** Supplied information **

········

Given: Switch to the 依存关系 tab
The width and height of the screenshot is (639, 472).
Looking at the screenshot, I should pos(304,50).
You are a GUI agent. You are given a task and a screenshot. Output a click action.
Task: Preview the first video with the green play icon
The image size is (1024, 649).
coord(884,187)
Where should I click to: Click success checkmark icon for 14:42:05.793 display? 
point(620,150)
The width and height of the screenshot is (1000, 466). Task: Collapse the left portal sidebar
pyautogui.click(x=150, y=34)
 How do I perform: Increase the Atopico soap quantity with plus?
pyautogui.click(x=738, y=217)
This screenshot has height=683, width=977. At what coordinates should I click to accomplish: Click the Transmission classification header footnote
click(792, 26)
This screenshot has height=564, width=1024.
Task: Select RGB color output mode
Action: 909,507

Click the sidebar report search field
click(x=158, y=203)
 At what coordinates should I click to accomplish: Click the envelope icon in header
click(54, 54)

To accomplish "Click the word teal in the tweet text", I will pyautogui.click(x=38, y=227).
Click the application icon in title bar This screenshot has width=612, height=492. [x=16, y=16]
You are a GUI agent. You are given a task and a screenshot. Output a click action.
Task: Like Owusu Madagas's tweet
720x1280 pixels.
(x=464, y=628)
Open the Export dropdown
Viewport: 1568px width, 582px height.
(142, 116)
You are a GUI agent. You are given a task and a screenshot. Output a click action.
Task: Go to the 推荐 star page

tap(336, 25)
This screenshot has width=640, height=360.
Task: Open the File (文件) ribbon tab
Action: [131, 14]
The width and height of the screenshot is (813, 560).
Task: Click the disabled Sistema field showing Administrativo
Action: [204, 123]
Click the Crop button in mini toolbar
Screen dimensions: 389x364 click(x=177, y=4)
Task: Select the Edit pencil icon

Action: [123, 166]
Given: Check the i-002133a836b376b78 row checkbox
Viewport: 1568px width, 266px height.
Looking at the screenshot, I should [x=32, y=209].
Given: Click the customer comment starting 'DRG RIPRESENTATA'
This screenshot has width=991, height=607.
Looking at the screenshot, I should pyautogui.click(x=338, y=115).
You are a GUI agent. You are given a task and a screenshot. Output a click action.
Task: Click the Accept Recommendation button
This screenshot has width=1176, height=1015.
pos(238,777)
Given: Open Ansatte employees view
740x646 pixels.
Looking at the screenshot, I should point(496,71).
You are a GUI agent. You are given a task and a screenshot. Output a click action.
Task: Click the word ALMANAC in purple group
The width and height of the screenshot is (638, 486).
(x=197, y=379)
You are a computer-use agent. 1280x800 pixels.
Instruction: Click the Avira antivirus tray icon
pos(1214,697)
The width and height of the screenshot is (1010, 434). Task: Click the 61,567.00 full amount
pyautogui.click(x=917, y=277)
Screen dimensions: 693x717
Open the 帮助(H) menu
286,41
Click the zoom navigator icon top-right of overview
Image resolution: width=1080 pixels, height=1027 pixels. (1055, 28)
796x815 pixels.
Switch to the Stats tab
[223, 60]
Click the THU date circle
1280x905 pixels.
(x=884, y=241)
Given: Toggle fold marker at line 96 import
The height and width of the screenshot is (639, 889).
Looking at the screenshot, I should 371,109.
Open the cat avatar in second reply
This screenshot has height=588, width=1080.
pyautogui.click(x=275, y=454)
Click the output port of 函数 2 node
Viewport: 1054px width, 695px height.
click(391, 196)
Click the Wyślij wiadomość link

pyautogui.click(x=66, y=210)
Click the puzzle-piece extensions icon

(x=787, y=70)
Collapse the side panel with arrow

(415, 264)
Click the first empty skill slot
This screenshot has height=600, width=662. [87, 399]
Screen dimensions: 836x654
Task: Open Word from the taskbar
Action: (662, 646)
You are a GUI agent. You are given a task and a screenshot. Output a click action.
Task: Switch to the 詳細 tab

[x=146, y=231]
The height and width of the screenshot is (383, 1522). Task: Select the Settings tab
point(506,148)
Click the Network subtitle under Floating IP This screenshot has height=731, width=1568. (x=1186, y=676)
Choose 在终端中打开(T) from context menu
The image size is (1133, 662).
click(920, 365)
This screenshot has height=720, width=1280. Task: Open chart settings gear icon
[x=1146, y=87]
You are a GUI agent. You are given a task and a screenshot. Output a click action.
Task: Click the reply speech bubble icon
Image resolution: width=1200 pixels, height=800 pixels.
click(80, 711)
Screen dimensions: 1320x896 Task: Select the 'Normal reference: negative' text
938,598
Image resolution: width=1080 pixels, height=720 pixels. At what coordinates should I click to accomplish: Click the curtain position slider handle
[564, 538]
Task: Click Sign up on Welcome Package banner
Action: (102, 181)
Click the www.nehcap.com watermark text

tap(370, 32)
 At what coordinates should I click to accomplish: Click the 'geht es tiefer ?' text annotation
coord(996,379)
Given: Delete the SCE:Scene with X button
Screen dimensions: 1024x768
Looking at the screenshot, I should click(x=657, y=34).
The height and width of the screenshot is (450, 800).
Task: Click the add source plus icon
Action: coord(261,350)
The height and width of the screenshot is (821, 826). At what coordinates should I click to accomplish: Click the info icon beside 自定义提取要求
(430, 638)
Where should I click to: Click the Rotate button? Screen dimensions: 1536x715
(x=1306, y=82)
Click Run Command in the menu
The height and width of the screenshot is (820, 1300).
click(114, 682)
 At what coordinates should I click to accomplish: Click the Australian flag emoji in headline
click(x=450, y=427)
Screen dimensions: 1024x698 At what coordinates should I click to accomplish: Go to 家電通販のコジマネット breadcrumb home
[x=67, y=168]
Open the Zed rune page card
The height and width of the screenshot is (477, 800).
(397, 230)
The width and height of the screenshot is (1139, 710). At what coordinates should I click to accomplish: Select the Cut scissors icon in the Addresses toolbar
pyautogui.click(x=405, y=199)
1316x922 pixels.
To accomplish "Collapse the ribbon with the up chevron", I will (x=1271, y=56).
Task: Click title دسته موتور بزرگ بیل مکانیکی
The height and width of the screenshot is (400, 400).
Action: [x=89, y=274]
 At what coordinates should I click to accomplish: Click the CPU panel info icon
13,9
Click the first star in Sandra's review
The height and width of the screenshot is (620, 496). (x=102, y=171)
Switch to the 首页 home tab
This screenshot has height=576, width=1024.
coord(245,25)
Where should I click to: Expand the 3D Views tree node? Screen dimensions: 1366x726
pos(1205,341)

········

Beginning at the line with "Click the zoom" and stopping after the line with "Given: Toggle fold marker at line 96 import", please write out every line of the data above exactly and nothing else.

Click the zoom navigator icon top-right of overview
Image resolution: width=1080 pixels, height=1027 pixels. (1055, 28)
796x815 pixels.
Switch to the Stats tab
[223, 60]
Click the THU date circle
1280x905 pixels.
(x=884, y=241)
Given: Toggle fold marker at line 96 import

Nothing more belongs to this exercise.